PROGRESSÃO DE PENA: Hoje é necessário cumprimento de, no mínimo, um sexto da pena em regime fechado para requerer progressão para os regimes de prisão domiciliar ou semiaberta. A permanência mínima exigida passa a ser entre 16% e 70%, a depender da gravidade do crime e dos antecedentes do preso. É preciso cumprir no mínimo de 40% da pena, se réu primário, e de 60%, se reincidente. Condenados de organizações criminosas ou milícias deixam de ter direito à progressão de regime e à liberdade condicional, desde que o vínculo seja comprovado.

CRIMES HEDIONDOS: Os detentos condenados por crimes hediondos – quando há violência e grande potencial ofensivo – terão regras mais rigorosas para o cumprimento da pena, como restrição a saídas temporárias e à progressão de regime. O projeto também aumenta o número de crimes considerados hediondos, como roubo que resulta em lesão grave, furto com explosivo, homicídio cometido com arma de fogo de uso restrito.

INFILTRADOS: O texto apresenta as situações em que provas podem ser obtidas por policiais disfarçados e a validação de flagrantes em operações especiais com agentes infiltrados.

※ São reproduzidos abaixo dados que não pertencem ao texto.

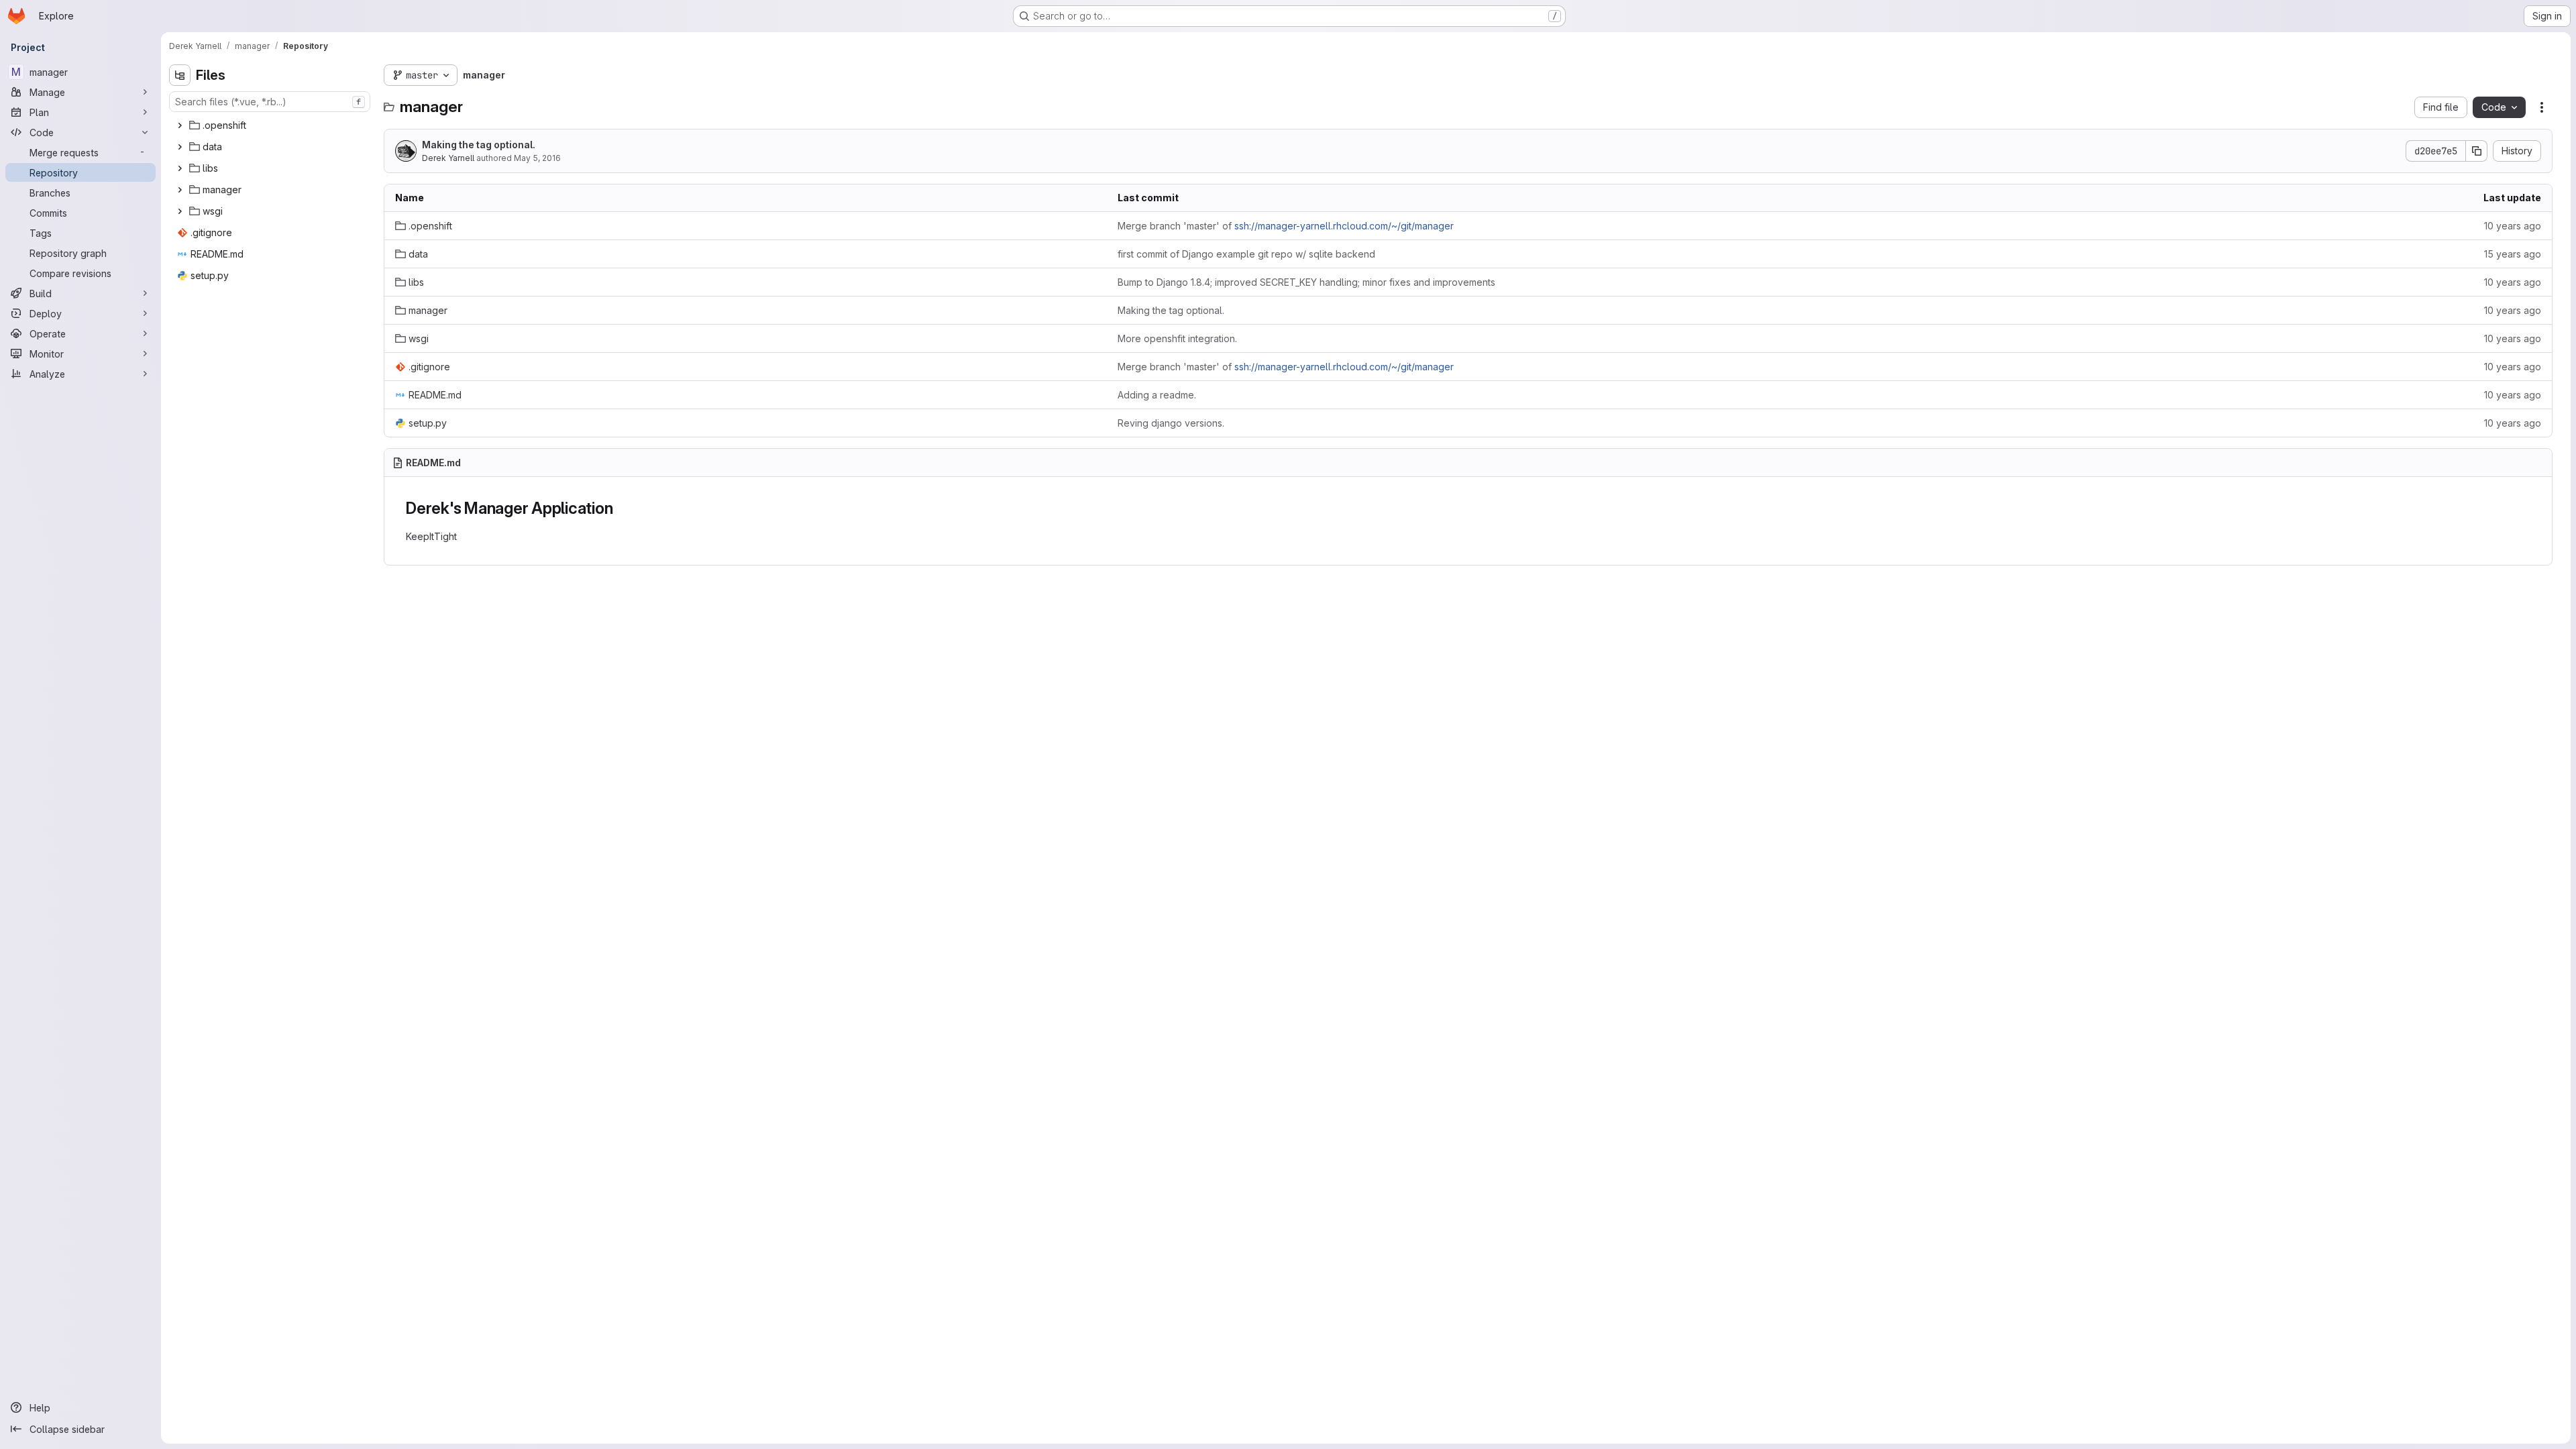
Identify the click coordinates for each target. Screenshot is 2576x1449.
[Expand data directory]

Poderão ser condenados, por exemplo, aqueles que venderem arma ou munição a um agente policial disfarçado, desde que haja indicativos de conduta criminal preexistente.

PRESÍDIOS FEDERAIS: O tempo máximo de permanência de líderes de facções criminosas em presídios federais passa de 360 dias para três anos, com possibilidade de renovação.

Assistência ao policial: Policiais investigados por matar alguém sem confronto ou legítima defesa no exercício de suas funções que não indicarem um advogado pessoal, e se não houver defensor público responsável, terão direito a um advogado pago pela corporação. A regra também vale para militares em ações de Garantia da Lei e da Ordem (GLO).